Do Not Encrypt IDs

Every time IDs are discussed on Hacker News, someone suggests encrypting them instead of using public-facing UUIDv7 or other alternatives. This sounds clever. It's not.

The Problem

Sequential IDs leak information. They are subject to the "German tank problem", allowing attackers to estimate the number of records and guess valid IDs to access resources.

You switch to UUIDv4: Random, unpredictable, and pretty standard. Except your database suffers: random IDs destroy index locality and make your DB lookups slow.

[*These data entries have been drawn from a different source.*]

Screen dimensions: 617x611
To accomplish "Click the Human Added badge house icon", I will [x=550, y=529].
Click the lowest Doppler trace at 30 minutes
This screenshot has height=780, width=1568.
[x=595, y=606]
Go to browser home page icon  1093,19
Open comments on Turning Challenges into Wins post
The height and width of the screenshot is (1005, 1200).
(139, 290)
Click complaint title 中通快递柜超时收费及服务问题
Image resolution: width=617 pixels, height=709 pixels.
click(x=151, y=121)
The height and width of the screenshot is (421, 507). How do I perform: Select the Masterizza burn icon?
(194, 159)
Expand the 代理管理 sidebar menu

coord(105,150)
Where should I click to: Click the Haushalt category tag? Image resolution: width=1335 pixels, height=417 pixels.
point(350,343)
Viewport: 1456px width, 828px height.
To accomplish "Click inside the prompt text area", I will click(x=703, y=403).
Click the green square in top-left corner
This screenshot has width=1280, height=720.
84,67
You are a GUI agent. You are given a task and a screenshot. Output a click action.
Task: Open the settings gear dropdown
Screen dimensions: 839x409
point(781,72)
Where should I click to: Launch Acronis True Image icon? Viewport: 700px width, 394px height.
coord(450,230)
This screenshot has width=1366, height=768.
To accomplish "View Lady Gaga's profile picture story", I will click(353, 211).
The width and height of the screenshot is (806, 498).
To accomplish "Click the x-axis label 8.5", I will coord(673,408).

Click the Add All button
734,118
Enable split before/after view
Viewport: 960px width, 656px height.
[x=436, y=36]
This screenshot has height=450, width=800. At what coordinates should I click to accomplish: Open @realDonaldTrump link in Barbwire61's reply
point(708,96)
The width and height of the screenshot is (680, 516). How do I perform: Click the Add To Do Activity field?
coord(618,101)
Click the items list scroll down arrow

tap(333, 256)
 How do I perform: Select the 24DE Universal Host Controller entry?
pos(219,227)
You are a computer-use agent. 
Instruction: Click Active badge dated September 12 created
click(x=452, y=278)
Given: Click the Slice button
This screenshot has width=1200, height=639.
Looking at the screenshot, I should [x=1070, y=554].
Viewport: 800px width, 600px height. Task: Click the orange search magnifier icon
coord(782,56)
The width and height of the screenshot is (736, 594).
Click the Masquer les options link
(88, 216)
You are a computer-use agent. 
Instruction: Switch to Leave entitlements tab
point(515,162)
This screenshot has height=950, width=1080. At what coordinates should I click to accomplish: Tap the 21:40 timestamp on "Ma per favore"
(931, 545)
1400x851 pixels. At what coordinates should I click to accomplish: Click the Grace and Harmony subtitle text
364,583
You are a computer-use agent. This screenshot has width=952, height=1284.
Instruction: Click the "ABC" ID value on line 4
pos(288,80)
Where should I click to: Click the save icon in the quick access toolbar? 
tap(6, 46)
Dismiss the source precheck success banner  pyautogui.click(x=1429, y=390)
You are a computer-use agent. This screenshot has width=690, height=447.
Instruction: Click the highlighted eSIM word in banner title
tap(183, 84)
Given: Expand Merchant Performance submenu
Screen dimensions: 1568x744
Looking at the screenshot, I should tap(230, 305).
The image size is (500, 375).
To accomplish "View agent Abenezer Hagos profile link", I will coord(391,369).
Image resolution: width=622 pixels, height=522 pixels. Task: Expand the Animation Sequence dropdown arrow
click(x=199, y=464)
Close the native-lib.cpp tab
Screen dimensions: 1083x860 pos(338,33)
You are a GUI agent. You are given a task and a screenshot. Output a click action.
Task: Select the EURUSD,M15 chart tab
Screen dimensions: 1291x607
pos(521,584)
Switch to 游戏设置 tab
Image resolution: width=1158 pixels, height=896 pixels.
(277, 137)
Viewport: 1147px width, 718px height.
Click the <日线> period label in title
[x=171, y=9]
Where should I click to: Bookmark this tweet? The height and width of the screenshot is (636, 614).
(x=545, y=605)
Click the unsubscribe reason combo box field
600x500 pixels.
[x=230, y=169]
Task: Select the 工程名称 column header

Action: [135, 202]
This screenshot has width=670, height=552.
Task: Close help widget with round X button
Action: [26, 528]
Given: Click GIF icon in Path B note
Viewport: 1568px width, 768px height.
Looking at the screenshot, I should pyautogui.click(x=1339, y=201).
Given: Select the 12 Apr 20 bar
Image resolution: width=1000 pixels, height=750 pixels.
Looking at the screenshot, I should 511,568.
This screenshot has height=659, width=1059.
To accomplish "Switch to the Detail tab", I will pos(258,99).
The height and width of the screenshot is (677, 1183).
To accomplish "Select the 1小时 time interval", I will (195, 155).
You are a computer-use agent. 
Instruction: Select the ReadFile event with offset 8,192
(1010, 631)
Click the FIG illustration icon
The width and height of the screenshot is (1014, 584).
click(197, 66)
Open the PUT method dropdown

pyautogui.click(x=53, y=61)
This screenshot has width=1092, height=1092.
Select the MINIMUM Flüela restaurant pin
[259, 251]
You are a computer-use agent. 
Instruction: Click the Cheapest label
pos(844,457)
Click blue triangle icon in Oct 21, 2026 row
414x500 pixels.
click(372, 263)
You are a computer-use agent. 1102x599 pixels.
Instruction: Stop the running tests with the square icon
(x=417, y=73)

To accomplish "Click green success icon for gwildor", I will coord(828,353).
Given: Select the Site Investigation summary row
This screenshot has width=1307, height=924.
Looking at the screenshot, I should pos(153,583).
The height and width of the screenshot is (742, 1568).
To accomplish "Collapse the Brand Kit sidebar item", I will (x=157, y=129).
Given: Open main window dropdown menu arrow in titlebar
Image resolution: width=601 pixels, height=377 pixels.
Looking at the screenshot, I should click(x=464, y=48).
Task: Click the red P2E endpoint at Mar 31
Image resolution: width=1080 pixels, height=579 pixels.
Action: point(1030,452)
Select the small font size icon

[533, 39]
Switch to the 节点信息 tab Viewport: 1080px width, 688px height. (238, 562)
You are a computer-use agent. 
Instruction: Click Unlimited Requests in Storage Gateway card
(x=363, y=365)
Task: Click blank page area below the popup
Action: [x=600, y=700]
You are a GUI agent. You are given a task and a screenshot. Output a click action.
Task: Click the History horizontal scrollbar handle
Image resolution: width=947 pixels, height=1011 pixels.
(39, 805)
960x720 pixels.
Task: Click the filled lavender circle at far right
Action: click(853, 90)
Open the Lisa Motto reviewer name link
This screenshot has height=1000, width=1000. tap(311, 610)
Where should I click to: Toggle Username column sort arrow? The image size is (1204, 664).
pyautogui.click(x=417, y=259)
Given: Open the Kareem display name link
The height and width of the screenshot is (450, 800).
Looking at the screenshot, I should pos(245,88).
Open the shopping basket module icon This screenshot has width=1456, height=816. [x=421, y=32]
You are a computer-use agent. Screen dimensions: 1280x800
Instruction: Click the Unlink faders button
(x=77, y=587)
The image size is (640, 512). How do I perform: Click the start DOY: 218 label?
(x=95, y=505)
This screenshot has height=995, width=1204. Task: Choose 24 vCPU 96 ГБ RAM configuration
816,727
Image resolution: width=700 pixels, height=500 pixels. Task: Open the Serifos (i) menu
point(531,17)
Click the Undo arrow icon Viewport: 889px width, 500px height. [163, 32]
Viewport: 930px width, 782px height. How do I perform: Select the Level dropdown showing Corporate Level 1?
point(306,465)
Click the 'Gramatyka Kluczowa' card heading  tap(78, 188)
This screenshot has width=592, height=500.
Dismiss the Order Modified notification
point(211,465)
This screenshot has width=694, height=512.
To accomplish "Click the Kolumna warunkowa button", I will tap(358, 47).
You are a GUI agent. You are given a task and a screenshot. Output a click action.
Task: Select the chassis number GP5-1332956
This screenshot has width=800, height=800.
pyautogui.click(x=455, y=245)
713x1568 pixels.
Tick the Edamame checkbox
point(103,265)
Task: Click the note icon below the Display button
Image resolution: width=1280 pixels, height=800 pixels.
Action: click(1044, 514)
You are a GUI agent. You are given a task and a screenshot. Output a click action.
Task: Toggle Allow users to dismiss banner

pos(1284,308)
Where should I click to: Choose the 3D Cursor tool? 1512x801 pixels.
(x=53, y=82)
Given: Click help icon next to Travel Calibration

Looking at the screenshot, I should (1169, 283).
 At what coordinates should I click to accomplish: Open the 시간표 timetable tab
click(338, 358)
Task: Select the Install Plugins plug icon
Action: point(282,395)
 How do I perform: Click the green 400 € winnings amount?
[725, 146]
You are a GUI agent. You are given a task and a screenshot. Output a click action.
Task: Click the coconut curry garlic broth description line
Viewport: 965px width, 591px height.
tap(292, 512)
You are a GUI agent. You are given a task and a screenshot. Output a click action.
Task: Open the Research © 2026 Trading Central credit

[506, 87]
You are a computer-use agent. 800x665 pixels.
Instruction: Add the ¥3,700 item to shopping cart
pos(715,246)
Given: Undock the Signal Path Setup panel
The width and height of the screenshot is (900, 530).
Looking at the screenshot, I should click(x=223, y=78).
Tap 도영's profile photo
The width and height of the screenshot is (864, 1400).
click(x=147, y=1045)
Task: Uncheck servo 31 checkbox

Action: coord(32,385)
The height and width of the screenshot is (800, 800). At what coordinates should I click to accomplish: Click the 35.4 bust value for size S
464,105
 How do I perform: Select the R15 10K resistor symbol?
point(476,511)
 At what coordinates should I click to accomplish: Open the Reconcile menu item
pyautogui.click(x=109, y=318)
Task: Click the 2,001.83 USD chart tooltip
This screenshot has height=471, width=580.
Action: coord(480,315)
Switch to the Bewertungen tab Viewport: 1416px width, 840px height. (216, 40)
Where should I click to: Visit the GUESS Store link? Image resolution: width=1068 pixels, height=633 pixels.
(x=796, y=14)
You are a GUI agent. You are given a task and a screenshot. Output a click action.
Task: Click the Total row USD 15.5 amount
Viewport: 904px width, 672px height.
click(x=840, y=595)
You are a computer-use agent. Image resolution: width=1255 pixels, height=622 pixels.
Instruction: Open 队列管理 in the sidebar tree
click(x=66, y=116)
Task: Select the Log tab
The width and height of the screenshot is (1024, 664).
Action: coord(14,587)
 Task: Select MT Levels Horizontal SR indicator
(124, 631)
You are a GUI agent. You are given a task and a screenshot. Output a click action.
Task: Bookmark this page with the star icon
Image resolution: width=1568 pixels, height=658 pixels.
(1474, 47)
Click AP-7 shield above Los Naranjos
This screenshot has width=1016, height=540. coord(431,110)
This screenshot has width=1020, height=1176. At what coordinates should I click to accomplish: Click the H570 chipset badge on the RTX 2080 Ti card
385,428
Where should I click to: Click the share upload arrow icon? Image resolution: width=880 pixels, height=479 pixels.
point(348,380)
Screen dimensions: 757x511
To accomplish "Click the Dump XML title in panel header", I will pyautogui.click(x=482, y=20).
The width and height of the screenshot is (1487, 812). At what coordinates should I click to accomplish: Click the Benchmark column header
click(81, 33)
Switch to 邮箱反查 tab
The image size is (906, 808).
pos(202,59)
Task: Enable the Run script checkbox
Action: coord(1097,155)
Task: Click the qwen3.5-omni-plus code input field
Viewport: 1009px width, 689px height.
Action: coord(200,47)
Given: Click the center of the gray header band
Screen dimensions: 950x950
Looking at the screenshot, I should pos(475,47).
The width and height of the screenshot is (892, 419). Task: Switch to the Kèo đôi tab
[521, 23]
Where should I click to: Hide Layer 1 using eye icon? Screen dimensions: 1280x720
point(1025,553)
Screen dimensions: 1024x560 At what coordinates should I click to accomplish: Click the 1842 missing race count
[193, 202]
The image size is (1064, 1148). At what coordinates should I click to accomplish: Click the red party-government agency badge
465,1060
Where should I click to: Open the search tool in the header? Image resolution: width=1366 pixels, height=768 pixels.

You switch to UUIDv7: Sortable, thus DB-friendly. But the timestamp is embedded. If you can tolerate disclosing creation time, you've solved the problem and you're done.

The Bad Solution: Encrypt Your IDs

Some people see the timestamp and panic. The proposed solution: encrypt the UUIDs with AES to create a shuffling 1:1 mapping. Since AES works on 128-bit blocks, it makes things easy. Encrypt your internal UUID as a block, and get the public-facing output block represented as a standard UUID string (not v4, though). Decrypt the public-facing UUID as a block to get the internal UUID back.

It even works with 64-bit integers, you can use Blowfish which works on 64-bit blocks, same principle.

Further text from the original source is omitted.